Abstract

With the increasingly available electronic medical records (EMRs), disease prediction has recently gained immense research attention, where an accurate classifier needs to be trained to map the input prediction signals (e.g., symptoms, patient demographics, etc.) to the estimated diseases for each patient. However, existing machine learning-based solutions heavily rely on abundant manually labeled EMR training data to ensure satisfactory prediction results, impeding their performance in the existence of rare diseases that are subject to severe data scarcity.

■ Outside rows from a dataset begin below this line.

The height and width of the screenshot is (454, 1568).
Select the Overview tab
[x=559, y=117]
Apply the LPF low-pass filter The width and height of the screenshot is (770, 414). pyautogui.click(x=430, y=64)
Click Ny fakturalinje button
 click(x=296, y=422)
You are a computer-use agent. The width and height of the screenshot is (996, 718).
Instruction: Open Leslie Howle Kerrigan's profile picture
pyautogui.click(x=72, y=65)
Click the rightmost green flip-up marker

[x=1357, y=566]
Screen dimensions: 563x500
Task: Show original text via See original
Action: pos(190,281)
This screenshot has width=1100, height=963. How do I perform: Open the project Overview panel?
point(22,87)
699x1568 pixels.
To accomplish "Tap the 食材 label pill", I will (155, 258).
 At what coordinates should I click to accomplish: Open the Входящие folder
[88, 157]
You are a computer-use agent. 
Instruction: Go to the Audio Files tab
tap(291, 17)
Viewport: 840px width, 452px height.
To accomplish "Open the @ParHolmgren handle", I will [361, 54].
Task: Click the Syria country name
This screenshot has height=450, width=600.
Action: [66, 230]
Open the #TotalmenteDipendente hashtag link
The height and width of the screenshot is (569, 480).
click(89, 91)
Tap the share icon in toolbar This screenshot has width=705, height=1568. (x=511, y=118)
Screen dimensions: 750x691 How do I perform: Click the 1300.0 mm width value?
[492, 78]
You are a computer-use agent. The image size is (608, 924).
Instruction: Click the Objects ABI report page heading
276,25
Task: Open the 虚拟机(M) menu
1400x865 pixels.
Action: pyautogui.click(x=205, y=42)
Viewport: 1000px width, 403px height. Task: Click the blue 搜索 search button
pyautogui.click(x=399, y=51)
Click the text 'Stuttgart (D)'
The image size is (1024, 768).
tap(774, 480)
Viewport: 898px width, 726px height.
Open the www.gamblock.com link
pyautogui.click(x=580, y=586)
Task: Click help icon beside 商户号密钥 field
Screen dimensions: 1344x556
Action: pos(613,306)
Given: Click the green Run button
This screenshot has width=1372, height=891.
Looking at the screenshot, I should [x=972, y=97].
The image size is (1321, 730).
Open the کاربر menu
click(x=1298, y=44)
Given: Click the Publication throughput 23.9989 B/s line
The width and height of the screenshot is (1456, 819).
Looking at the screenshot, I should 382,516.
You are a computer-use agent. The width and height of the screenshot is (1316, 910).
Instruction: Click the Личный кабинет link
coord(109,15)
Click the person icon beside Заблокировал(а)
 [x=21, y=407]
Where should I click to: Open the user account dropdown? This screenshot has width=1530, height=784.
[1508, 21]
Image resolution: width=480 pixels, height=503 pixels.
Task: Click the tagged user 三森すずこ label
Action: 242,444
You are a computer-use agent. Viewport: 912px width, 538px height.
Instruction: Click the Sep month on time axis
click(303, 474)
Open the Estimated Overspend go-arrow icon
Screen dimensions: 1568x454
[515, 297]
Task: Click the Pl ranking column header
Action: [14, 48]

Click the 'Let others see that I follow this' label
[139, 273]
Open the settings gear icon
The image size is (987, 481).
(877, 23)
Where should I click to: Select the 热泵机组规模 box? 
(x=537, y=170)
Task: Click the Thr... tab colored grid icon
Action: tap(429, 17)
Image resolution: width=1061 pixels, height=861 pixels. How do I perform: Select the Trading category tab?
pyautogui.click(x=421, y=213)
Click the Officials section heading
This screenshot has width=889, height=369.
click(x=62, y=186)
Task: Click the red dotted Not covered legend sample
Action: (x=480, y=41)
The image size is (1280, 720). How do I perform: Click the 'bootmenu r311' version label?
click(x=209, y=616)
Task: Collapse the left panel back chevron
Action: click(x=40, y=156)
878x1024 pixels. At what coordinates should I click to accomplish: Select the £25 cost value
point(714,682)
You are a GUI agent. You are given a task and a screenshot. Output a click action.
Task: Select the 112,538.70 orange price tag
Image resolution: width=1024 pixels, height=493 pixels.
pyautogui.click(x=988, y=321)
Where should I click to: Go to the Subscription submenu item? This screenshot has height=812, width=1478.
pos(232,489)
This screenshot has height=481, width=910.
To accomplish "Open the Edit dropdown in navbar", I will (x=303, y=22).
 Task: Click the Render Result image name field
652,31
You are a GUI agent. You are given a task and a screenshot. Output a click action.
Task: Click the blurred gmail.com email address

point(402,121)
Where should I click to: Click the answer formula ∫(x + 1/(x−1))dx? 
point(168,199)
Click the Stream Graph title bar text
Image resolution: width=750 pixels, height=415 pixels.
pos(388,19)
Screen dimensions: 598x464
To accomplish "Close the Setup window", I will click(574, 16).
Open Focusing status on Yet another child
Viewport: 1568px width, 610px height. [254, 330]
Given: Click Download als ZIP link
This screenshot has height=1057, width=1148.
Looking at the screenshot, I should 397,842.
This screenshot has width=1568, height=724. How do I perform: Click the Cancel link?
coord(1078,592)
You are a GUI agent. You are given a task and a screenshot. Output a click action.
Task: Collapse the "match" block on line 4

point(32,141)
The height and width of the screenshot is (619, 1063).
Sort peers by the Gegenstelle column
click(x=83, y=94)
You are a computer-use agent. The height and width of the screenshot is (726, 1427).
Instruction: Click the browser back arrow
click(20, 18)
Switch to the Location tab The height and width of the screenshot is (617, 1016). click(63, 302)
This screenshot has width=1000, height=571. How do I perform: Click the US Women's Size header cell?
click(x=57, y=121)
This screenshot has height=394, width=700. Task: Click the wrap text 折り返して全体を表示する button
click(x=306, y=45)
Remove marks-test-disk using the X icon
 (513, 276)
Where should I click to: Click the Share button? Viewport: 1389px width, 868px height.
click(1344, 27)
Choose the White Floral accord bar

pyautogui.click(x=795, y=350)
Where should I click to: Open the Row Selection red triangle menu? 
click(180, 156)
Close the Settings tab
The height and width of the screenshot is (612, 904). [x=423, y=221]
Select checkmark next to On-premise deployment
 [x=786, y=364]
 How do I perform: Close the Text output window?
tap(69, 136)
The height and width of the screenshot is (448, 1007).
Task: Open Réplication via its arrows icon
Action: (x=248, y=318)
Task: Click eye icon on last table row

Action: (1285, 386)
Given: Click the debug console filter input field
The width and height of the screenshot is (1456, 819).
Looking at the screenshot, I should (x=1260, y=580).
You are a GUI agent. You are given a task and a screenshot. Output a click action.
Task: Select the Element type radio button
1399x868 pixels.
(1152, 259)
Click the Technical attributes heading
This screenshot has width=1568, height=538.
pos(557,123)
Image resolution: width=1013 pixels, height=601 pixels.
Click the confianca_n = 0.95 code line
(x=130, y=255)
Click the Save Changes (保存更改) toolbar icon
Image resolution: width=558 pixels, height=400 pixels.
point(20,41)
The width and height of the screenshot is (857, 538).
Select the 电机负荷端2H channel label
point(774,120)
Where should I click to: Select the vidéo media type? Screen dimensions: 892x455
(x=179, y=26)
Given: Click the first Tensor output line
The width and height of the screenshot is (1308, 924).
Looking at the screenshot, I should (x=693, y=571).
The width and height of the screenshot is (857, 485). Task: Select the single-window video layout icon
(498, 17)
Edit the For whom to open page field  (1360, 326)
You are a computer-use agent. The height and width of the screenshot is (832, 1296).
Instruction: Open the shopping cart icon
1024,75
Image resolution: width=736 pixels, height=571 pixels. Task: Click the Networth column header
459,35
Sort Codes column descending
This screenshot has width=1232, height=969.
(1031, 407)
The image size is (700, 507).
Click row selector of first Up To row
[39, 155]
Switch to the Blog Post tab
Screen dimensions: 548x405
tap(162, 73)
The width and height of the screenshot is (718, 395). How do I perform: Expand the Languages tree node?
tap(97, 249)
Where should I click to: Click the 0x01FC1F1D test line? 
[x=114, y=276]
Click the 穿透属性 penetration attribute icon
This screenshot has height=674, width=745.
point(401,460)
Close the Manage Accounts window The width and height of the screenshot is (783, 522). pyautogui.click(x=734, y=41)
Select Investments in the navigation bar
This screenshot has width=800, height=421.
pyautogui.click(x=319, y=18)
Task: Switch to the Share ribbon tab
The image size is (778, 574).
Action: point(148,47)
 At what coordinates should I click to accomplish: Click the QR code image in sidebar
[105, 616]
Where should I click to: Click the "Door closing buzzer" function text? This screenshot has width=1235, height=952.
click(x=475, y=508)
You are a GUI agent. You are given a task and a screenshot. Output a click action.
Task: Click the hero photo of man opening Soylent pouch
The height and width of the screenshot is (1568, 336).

For each rare disease, the limited EMR data can hardly offer sufficient information for a model to correctly distinguish its identity from other diseases with similar clinical symptoms. Furthermore, most existing disease prediction approaches are based on the sequential EMRs collected for every patient and are unable to handle new patients without historical EMRs, reducing their real-life practicality. In this paper, we introduce an innovative model based on Graph Neural Networks (GNNs) for disease prediction, which utilizes external knowledge bases to augment the insufficient EMR data, and learns highly representative node embeddings for patients, diseases and symptoms from the medical concept graph and patient record graph respectively constructed from the medical knowledge base and EMRs. By aggregating information from directly connected neighbor nodes, the proposed neural graph encoder can effectively generate embeddings that capture knowledge from both data sources, and is able to inductively infer the embeddings for a new patient based on the symptoms reported in her/his EMRs to allow for accurate prediction on both general diseases and rare diseases. Extensive experiments on a real-world EMR dataset have demonstrated the state-of-the-art performance of our proposed model.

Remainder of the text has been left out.